The Court of Appeal further cited the statutory definition of 'dilution', stating that dilution could occur regardless of competition or likelihood of confusion and that no actual loss needed to be shown. It was sympathetic to the fact that requiring proof of loss and evidence of actual damage may lead to the under-protection of well-known marks. Hence, it concluded that it is sufficient to show a real or serious probability of damage to the well-known mark’s advertising or symbolic function in order to establish a dilution claim.

'Dilution by blurring' was described as the situation where consumers no longer view the mark as indicating a distinct source for the product - that is, when the mark is harmed by an association with different sources. The distinctiveness of a mark is blurred when it is no longer capable of creating an immediate association with the goods for which it is registered and used. The Court of Appeal noted that an action for dilution prevents the well-known mark’s distinctiveness or uniqueness from being eroded, protecting its "selling power" and "commercial magnetism". This reflects the transition of the role of trademarks from indicators of origin to symbols and valuable assets. Well-known marks attract customers due to their selling power.

The Court of Appeal held that, to establish dilution by blurring, it must be shown that the relevant public makes a connection or establishes a link between the allegedly infringing sign and the well-known mark. A link implies that the sign will “call to mind” the well-known mark. The Court of Appeal held that a court must determine whether a link has been established and whether there is a real and serious likelihood of damage to the distinctive character of the mark.

In the present case, the Court of Appeal found that there was such a link, as NUTELLA is recognised by many, including Sarika’s target consumers, and is highly distinctive. Moreover, there was a close similarity between the marks, and the goods are similar. Hence, the Court of Appeal held that consumers would make a mental link between the marks and that 'Nutello' would call to mind 'Nutella'. The court reasoned that the use of 'Nutello' over an extended period of time on Sarika’s drinks would create a real or serious likelihood that the distinctiveness of Ferrero’s mark might be weakened in the long to medium term, in that the NUTELLA mark would have a diminished ability to identify the products for which it is registered; further, it might no longer have the capacity to conjure up an immediate association with Ferrero’s products. Hence, the court found that dilution by blurring had been made out.

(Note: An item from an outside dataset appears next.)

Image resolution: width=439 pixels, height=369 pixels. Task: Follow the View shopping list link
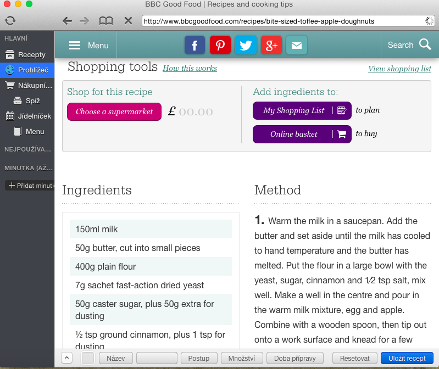click(x=399, y=69)
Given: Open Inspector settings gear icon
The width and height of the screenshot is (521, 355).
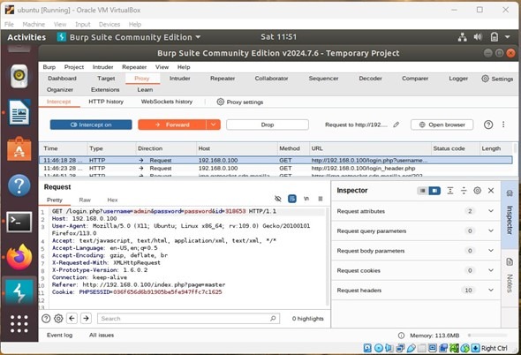Looking at the screenshot, I should pyautogui.click(x=477, y=191).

As regards passing off, Sarika argued that actual damage had to be shown, and that the High Court’s finding that there would be damage to Ferrero's mark - in the sense that Ferrero’s expansion into the drinks business in Singapore would be restricted - was erroneous. The Court of Appeal held that it was not logical to demand proof of actual damage before these heads of damage could be made out because actual damage is not the basis for those heads of damage, which involve a loss of opportunity or a loss that has yet to manifest itself in practice (a loss of future profit) - rather, it was more appropriate to require that a real likelihood of damage be shown.

The Court of Appeal observed that a restriction of expansion into another field of commercial activity naturally extending from the original activity has been recognised as a head of damage under passing off: what is required is a close connection between the established activity and the potential activity in that the latter is a natural extension of the first activity. The Court of Appeal agreed with the High Court’s finding that both parties’ fields are closely connected, in that both parties are in the business of providing consumption foodstuff and the respective products include a significant chocolate content. The evidence showed that Ferrero had expanded its product line to offer a Nutella milkshake, at least in France.

Consequently, the Court of Appeal found that there was a likelihood that Ferrero’s expansion into the Singapore beverage business would be restricted. The passing-off claim had thus been established.